小学生の頃、鼬川(いたち川)の岸に秘密基地を作った。護岸の岩と岩の隙間に子ども三人くらいが入れるとても小さなワクワクする空間に、壊れたテレビや鉄くず、野球バットに釣り道具、もちろんエッチな本も奥に隠されている。放課後、密議は基地で交わされる。捕ってはいけないいたち川の巨大な鯉をどう捕まえるかを。その秘密の空間にこそ僕らの本当の生活があった。しかし、ある日を境に川に近づくことを禁じられ三面張り工事が開始された。圧倒的な力に僕らの基地はいとも簡単に壊され、僕らの秘密の生活も木っ端みじんに壊された。悔しくてたまらなかった。ブンメイへの懐疑、ケンリョクへの懐疑、大人を睨みつけることを覚えた。

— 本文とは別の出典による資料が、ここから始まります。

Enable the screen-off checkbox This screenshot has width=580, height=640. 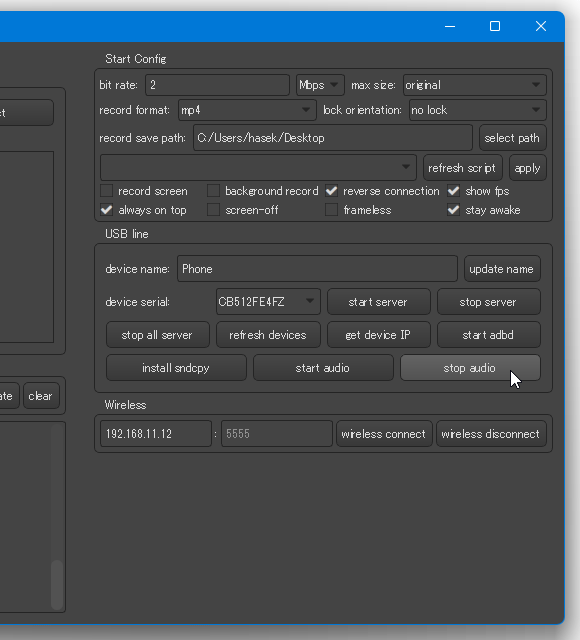(213, 210)
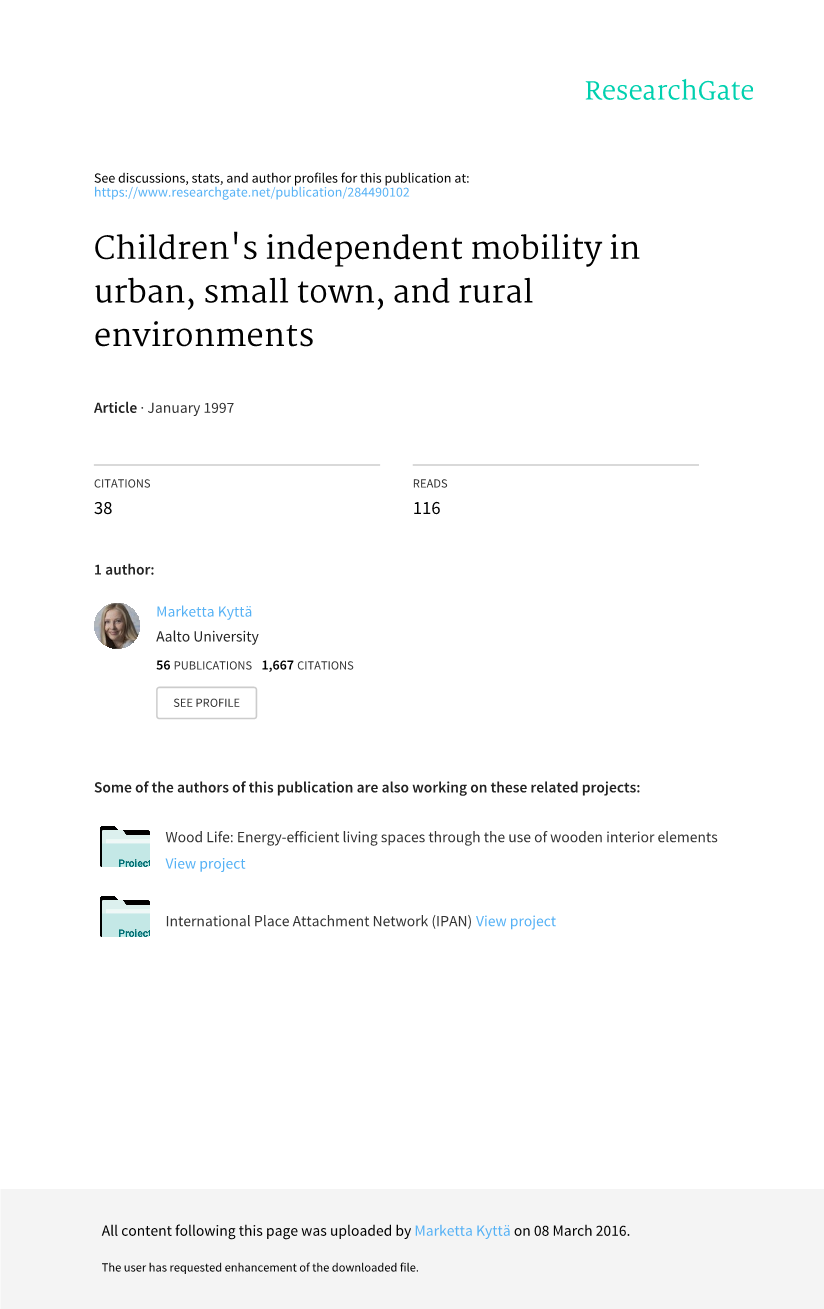Open Marketta Kyttä's name link beside the photo

coord(204,611)
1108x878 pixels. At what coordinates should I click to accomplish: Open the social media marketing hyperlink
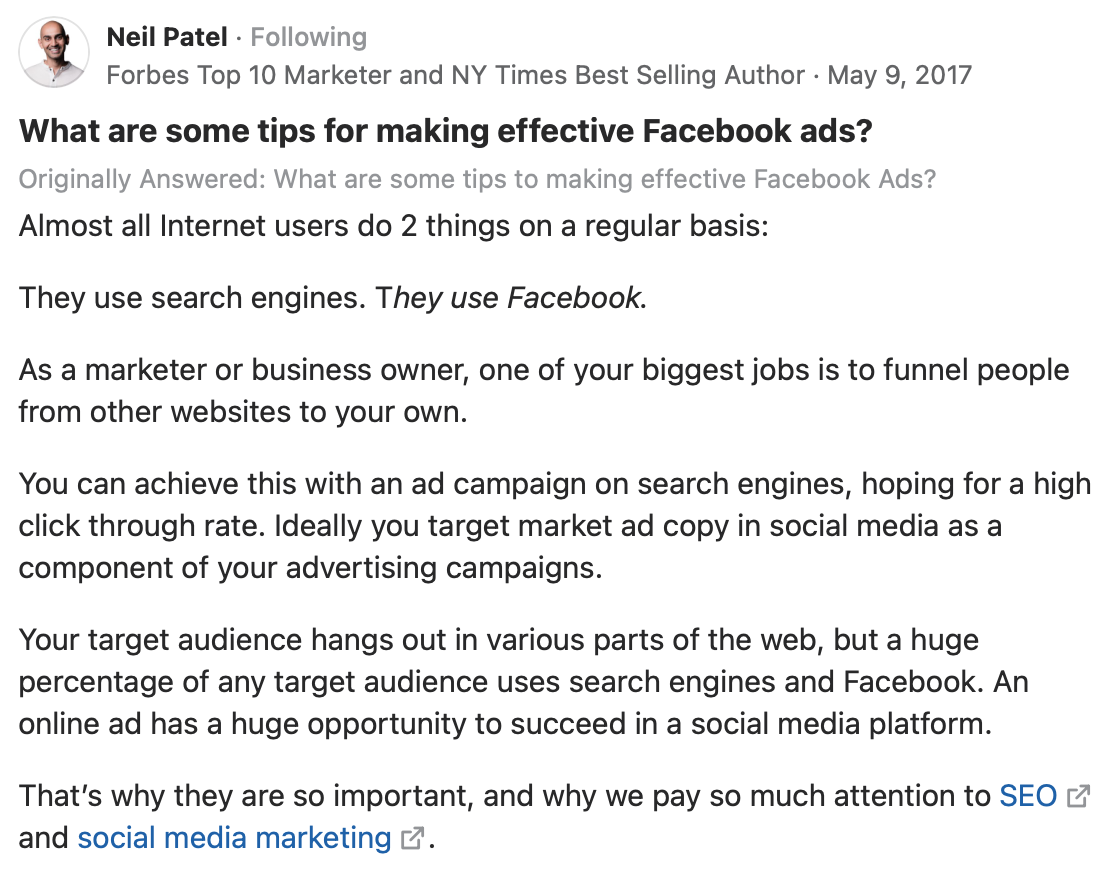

 いたち川(桂町付近)の上流に上郷がある。上郷瀬上の森と瀬上の池は谷戸と呼ばれる雄大な自然地形になっている。釣竿を抱えてチャリンコでよく通った。池の手前に大きな桑の木があって口を紫にしてはその実をほおばり桟橋でテグスを垂れた。秋には稲穂も首を垂れた。自然は豊かだと誰かから教えてもらわなくても、瀬上がすべてを教えてくれた。

 現在、この瀬上に横浜市都市計画(土地所有者は東急建設)による宅地開発がすすめられようとしている。谷戸の湿地帯を埋め立てて宅地にするというのだ。瀬上の下流にある僕らの秘密基地は37年前にあっという間に壊された。自然観を養ってくれた瀬上は僕の一部であり、僕は瀬上の一部であるような気がする。瀬上が壊されれば僕自身が壊され、あの時の懐疑心が首をもたげる。この開発を阻止できなければ、今度は瀬上の自然の恩恵を享受している今の子ども達に睨まれる番だ。急激な都市化と共同体崩壊に絶望し、本当の豊かさを求めて長野県に来たのは自分だが瀬上を思うと望郷の念やみがたし。信州から連帯のエールを送る。

内なる大審問官は天上のパンか地上のパンか、お前はどうする?と問いつづける。